--- Texto selecionado ---
◇ ◇ ◇ ◇ ◇ ◇ ◇

O ELO PERDIDO
COM O LEITOR
por Cid Seixas
O
leitor que busca no texto literário o prazer das descobertas, dos encontros
inesperados e dos reencontros; que sabe cumprimentar a alegria das
insignificantes banalidades do cotidiano e das grandes descobertas do espírito,
lerá mais de uma vez os contos de Aramis Ribeiro Costa em A assinatura perdida.
A
sua matéria, transmudada em arte, é a vida, a vida com seus vícios, virtudes,
grandezas e misérias. A pequenez e a redenção dos homens.
Sua
linguagem, contida e depurada, sugere a leitura atenta dos clássicos de todos
os tempos, brasileiros e estrangeiros. A naturalidade com que transita por
entre os artefatos e artifícios da construção ficcional revela o leitor e o
aprendiz dos narradores franceses e russos. Dos portugueses e brasileiros,
especialmente de um clássico da modernidade, Josué Montello, a quem o livro é
dedicado.

◇ ◇ ◇ ◇ ◇ ◇ ◇

--- Lista de dados ---
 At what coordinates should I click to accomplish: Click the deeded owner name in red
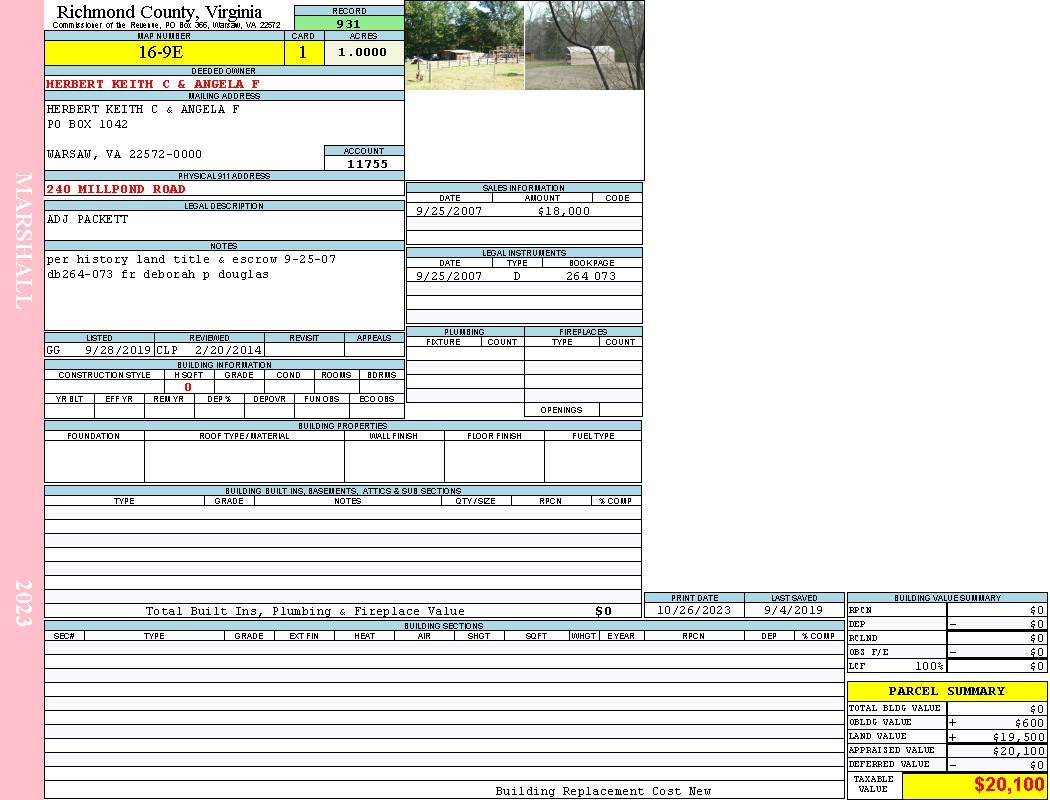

◇ ◇ ◇ ◇ ◇ ◇ ◇

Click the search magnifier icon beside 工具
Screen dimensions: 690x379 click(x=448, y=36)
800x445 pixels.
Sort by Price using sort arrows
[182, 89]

◇ ◇ ◇ ◇ ◇ ◇ ◇

--- Tarefa proposta A ---
Responda às perguntas abaixo com base na resenha sobre A assinatura perdida, uma resposta por linha, marcada como a pergunta.
(i) Quem é o autor dos contos reunidos em A assinatura perdida?
(ii) Com quais dois adjetivos a resenha descreve a linguagem desses contos?
(iii) A quem o livro é dedicado?
--- Tarefa proposta B ---
Prossiga com a resenha sobre A assinatura perdida, começando logo depois da última frase apresentada.

--- Resposta da tarefa A ---
(i) Aramis Ribeiro Costa.
(ii) Contida e depurada.
(iii) A Josué Montello.

--- Resposta da tarefa B ---
Com
isso não se aponta dependência ou falta de originalidade, mas a retomada
consciente e inventiva de uma tradição afortunada. Aramis Ribeiro Costa é um
narrador que sabe construir seu texto e contar uma história bem engendrada. Há
um sensível equilíbrio entre o domínio da linguagem, ou a construção do texto
vernáculo, e a fabulação de um mundo paralelo. Um mundo inventado com tanta
arte que parece competir com o mundo real.
A encruzilhada na qual
derrapam alguns dos novos ficcionistas brasileiros é o descompasso entre a
escrita e o invento. Autores, como o contista João Carrascosa (premiado
com Hotel Solidão, publicado em 1994 pela Scrtitta), que dominam de forma notável a linguagem
poética, fazendo do texto em prosa uma elegia à escritura, não engendram
conflitos e situações capazes de preencher os vastos descampados do discurso. O
leitor atento percebe que as conquistas formais deixadas pelo estruturalismo
constituem lições preciosas e, por isso mesmo, ainda presentes na criação
literária deste fim de século.
A
partir da consciência crítica do escritor e do domínio das metalinguagens do
ofício, novos prosadores apuram os recursos linguísticos disponíveis atingindo,
às vezes, um nível de linguagem classificado pelos teóricos da pós-modernidade
como neobarroco.
Os
contos de A assinatura perdida mantém-se
em outro patamar. Marcados pelo gosto clássico da narrativa, eles se reinventam
como expressões legítimas dos nossos dias. Expressões que não aspiram o
reluzente selo da vanguarda mas ocultam a não velada ambição da permanência.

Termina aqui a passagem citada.